Open Source Business Intelligence: The Quiet Evolution


Originally Published - January 19, 2009

In the current economic climate, organizations have to review and rationalize expenses associated with all enterprise software. As a direct consequence, open source business intelligence (BI) is emerging as an important choice for new as well as existing BI implementations. Even though most analyst research indicates that its evolution may have been understated thus far, open source BI is growing rapidly. Open source BI solutions have already been proved to complement and integrate well with traditional BI environments. In their own right, open source BI vendors offer competitive technologies and present the irrefutable advantage of cost savings.

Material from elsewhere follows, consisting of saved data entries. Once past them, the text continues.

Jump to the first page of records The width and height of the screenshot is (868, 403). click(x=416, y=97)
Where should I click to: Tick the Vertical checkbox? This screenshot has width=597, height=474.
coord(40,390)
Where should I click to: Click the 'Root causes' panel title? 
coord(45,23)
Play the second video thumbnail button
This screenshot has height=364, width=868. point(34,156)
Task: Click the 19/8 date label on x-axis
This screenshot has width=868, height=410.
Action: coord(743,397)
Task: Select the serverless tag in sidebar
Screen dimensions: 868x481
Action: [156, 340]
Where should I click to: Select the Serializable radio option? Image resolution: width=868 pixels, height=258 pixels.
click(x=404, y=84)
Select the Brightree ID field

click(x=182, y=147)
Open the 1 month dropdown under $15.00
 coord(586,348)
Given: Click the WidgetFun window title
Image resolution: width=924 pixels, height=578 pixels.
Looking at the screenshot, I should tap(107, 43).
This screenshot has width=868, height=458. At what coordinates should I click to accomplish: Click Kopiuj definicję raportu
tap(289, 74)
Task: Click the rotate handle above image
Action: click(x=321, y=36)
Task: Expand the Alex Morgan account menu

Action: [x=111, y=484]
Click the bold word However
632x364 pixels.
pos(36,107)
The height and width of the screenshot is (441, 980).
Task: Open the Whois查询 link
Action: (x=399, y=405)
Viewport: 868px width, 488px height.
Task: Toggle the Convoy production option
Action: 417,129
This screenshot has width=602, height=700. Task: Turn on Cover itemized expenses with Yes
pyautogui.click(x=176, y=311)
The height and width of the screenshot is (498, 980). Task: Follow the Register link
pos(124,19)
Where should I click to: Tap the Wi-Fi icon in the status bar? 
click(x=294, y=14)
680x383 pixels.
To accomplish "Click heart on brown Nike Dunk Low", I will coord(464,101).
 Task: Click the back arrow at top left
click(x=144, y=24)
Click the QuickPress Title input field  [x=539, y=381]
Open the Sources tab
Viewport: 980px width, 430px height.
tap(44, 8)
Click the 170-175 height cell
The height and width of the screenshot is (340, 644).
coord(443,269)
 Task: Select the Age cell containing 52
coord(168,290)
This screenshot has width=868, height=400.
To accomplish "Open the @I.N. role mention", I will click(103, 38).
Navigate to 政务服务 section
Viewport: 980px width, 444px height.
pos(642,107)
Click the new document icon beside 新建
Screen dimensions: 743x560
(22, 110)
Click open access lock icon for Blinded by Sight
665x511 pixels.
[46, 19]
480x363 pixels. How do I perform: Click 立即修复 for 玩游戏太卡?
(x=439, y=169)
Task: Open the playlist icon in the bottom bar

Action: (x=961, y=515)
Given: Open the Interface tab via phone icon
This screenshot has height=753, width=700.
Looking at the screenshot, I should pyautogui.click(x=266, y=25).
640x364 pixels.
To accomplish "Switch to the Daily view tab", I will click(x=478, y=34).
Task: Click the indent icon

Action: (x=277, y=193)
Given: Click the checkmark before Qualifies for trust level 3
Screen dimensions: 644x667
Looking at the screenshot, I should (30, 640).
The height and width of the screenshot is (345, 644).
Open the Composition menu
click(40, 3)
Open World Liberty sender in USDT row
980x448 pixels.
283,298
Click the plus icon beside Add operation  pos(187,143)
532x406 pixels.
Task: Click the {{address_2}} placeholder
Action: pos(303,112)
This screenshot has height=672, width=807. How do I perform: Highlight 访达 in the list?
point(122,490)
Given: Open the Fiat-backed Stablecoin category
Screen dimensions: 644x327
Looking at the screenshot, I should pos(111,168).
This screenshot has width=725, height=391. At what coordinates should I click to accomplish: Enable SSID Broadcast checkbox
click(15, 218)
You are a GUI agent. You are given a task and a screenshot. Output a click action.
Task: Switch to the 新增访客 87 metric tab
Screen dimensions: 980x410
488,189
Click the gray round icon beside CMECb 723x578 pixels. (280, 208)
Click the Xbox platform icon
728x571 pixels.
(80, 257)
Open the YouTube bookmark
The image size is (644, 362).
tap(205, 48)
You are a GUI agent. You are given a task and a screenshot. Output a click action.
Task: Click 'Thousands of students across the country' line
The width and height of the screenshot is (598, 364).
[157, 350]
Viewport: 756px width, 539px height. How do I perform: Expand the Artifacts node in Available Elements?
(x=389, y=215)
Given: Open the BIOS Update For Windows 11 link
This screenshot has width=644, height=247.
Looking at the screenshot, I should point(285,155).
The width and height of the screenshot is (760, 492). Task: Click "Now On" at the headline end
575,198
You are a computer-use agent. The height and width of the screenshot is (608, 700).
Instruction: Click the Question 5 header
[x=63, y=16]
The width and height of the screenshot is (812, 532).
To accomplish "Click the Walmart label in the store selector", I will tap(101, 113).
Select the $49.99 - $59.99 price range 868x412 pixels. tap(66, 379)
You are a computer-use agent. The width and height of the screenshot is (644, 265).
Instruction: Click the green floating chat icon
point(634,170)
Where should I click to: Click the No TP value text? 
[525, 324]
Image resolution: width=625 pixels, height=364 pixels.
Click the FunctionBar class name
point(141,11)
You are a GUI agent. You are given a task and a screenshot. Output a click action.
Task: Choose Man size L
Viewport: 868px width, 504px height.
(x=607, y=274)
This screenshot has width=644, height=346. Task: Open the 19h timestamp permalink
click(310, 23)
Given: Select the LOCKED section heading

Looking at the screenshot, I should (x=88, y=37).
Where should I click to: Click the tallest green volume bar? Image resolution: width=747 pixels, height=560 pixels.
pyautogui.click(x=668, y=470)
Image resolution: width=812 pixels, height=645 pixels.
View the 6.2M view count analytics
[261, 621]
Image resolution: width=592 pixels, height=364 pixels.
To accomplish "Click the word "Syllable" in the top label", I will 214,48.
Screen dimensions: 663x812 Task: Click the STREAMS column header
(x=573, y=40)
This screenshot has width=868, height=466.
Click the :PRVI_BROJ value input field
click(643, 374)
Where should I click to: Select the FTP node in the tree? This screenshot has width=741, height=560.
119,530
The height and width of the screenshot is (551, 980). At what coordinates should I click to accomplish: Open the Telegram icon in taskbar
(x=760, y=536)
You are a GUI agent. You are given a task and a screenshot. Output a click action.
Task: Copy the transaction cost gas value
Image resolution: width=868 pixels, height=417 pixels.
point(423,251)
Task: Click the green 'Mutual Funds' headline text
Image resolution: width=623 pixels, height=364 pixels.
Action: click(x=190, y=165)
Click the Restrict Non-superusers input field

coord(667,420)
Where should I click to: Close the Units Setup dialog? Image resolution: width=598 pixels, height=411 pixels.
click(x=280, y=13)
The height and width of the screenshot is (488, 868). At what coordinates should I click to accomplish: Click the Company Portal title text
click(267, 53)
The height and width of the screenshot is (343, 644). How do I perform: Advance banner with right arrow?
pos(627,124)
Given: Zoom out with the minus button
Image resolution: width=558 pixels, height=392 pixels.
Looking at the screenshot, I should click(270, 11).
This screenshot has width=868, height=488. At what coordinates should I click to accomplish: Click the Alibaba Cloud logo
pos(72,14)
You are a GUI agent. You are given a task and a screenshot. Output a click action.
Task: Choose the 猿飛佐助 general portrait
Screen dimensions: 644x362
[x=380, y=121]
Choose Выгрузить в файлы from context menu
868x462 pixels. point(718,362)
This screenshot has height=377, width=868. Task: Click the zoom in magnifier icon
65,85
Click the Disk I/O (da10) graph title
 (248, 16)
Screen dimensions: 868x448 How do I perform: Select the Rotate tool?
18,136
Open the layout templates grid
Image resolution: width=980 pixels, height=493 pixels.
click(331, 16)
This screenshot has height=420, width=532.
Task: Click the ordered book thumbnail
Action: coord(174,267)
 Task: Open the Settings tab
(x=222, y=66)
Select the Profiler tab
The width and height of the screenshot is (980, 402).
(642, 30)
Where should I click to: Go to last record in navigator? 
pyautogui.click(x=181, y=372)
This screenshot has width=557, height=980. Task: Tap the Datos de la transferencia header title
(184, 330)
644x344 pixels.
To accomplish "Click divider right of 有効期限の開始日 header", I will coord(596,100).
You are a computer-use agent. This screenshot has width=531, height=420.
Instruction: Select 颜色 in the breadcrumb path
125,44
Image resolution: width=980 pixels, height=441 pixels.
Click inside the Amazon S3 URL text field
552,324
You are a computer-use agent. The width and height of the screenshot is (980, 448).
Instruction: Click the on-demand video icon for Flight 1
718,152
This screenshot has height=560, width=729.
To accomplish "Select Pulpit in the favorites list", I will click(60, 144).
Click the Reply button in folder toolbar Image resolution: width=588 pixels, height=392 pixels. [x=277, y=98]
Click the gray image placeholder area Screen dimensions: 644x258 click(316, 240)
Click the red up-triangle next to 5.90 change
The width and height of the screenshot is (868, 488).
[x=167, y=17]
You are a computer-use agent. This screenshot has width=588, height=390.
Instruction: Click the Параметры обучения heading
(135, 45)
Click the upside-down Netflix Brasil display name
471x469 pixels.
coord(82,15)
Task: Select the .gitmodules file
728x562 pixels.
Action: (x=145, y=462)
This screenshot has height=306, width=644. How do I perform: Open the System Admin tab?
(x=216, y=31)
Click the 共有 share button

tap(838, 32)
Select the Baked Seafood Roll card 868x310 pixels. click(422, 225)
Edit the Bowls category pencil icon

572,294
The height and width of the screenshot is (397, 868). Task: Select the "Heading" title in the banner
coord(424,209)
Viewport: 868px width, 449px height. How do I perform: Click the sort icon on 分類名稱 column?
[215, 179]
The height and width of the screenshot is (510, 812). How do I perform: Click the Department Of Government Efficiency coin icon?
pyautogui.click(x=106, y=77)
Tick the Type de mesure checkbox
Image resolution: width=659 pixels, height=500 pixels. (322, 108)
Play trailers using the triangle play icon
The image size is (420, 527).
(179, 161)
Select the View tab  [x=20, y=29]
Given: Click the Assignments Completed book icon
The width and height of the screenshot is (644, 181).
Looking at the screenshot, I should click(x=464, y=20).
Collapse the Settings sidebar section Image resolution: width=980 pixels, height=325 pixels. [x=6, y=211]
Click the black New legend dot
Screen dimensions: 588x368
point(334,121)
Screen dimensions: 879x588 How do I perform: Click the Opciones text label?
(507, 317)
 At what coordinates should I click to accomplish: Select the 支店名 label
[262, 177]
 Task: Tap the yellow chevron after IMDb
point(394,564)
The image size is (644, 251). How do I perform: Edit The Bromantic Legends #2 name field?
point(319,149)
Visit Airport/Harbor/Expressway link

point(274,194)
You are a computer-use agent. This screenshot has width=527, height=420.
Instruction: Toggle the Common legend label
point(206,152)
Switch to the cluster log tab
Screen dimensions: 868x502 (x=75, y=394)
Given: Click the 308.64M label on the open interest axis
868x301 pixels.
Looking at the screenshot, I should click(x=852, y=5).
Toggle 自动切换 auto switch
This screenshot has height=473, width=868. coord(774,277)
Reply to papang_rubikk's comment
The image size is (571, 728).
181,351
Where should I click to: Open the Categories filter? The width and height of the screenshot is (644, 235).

The term "open source software" is often assumed to mean "free access to source code." However, the scope of open source software has widened considerably. The open source software license (often referred to as copyleft) is subject to regulations defined by the Open Source Initiative (OSI)—which dictates that open source software cannot discriminate against groups or technology and must be free to distribute.

Such software can be modified, but redistribution of modified licenses may be conditional (for instance, the license may require that changes be patch files rather than be integrated with the original code) to protect the integrity of the original author's work. The best-known open source package is the LAMP solution stack, which is comprised of the Linux operating system, the Apache hypertext transfer protocol (HTTP) Server, the MySQL database management system, and programming languages including PHP, Perl, and Python.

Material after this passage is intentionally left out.